What the exercise asks: Copy the data exactly. No line may be skipped.

### Data listing ###

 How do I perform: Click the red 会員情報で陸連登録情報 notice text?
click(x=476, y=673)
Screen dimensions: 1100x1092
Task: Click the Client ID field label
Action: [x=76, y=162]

###

Finished exercise:
 How do I perform: Click the red 会員情報で陸連登録情報 notice text?
click(x=476, y=673)
Screen dimensions: 1100x1092
Task: Click the Client ID field label
Action: [x=76, y=162]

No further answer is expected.